→ **Exercise data**
- Opening Delimiter -
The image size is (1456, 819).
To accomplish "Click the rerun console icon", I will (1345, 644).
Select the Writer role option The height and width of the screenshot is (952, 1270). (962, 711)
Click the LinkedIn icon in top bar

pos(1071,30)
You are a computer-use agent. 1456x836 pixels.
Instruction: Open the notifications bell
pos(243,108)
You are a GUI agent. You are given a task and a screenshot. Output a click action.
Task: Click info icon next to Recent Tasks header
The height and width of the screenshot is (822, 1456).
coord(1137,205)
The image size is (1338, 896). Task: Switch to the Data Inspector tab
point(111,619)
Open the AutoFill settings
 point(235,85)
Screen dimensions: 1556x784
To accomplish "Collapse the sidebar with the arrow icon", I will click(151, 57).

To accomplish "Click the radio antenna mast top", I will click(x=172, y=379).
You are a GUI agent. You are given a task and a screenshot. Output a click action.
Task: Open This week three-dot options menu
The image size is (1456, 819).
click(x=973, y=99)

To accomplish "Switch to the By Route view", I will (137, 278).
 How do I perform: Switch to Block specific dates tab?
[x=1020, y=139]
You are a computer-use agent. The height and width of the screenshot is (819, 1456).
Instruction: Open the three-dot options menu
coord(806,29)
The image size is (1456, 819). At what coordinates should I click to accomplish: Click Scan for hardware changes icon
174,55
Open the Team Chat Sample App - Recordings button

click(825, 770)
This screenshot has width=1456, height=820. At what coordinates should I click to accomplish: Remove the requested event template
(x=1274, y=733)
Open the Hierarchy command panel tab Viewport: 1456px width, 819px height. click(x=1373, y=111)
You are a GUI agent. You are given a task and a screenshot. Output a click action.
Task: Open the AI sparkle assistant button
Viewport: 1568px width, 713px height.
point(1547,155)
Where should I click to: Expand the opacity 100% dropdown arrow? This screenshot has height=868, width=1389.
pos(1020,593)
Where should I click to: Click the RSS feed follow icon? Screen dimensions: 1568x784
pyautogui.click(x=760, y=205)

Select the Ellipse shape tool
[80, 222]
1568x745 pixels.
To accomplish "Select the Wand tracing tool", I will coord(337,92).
- Closing Delimiter -
→ **Task to complete**
What you copy out must be exactly the lines from the line containing "Select the Ellipse shape tool" through the end of the records.

→ **Output of the task**
Select the Ellipse shape tool
[80, 222]
1568x745 pixels.
To accomplish "Select the Wand tracing tool", I will coord(337,92).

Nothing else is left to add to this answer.